Copy out every one of the records below word for word, keeping each line as it is.

» Excerpted records
————
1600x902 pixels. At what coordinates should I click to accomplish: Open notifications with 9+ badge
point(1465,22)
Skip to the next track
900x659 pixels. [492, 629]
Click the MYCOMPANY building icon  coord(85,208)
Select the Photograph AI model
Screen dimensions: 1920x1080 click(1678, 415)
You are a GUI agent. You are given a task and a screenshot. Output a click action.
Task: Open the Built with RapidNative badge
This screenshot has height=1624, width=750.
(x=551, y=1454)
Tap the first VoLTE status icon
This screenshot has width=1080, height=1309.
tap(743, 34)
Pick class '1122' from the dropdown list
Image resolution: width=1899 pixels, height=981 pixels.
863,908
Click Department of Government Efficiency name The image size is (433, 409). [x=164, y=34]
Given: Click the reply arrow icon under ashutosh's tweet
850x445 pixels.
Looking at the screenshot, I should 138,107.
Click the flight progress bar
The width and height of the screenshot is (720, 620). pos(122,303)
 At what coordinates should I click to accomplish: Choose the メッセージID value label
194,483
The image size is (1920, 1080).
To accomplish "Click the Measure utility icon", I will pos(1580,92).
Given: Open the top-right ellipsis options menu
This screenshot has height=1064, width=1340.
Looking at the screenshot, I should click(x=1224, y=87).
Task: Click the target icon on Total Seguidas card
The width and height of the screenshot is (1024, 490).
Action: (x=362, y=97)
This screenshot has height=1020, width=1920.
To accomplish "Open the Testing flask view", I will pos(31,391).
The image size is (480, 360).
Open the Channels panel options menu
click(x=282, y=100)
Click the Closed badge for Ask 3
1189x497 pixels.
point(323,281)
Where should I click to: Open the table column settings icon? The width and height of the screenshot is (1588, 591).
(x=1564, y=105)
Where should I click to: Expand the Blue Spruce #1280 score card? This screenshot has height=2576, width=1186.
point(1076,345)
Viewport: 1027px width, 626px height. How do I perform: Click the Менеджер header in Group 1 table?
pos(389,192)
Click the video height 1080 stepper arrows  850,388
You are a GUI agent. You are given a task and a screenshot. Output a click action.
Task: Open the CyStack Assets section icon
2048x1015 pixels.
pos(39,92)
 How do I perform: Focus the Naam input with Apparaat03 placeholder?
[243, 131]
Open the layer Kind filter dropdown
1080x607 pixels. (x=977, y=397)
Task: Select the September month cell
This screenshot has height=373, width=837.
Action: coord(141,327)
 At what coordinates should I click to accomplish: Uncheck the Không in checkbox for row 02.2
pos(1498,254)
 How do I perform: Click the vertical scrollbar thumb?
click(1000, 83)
————
» Response
1600x902 pixels. At what coordinates should I click to accomplish: Open notifications with 9+ badge
point(1465,22)
Skip to the next track
900x659 pixels. [492, 629]
Click the MYCOMPANY building icon  coord(85,208)
Select the Photograph AI model
Screen dimensions: 1920x1080 click(1678, 415)
You are a GUI agent. You are given a task and a screenshot. Output a click action.
Task: Open the Built with RapidNative badge
This screenshot has height=1624, width=750.
(x=551, y=1454)
Tap the first VoLTE status icon
This screenshot has width=1080, height=1309.
tap(743, 34)
Pick class '1122' from the dropdown list
Image resolution: width=1899 pixels, height=981 pixels.
863,908
Click Department of Government Efficiency name The image size is (433, 409). [x=164, y=34]
Given: Click the reply arrow icon under ashutosh's tweet
850x445 pixels.
Looking at the screenshot, I should 138,107.
Click the flight progress bar
The width and height of the screenshot is (720, 620). pos(122,303)
 At what coordinates should I click to accomplish: Choose the メッセージID value label
194,483
The image size is (1920, 1080).
To accomplish "Click the Measure utility icon", I will pos(1580,92).
Given: Open the top-right ellipsis options menu
This screenshot has height=1064, width=1340.
Looking at the screenshot, I should click(x=1224, y=87).
Task: Click the target icon on Total Seguidas card
The width and height of the screenshot is (1024, 490).
Action: (x=362, y=97)
This screenshot has height=1020, width=1920.
To accomplish "Open the Testing flask view", I will pos(31,391).
The image size is (480, 360).
Open the Channels panel options menu
click(x=282, y=100)
Click the Closed badge for Ask 3
1189x497 pixels.
point(323,281)
Where should I click to: Open the table column settings icon? The width and height of the screenshot is (1588, 591).
(x=1564, y=105)
Where should I click to: Expand the Blue Spruce #1280 score card? This screenshot has height=2576, width=1186.
point(1076,345)
Viewport: 1027px width, 626px height. How do I perform: Click the Менеджер header in Group 1 table?
pos(389,192)
Click the video height 1080 stepper arrows  850,388
You are a GUI agent. You are given a task and a screenshot. Output a click action.
Task: Open the CyStack Assets section icon
2048x1015 pixels.
pos(39,92)
 How do I perform: Focus the Naam input with Apparaat03 placeholder?
[243, 131]
Open the layer Kind filter dropdown
1080x607 pixels. (x=977, y=397)
Task: Select the September month cell
This screenshot has height=373, width=837.
Action: coord(141,327)
 At what coordinates should I click to accomplish: Uncheck the Không in checkbox for row 02.2
pos(1498,254)
 How do I perform: Click the vertical scrollbar thumb?
click(1000, 83)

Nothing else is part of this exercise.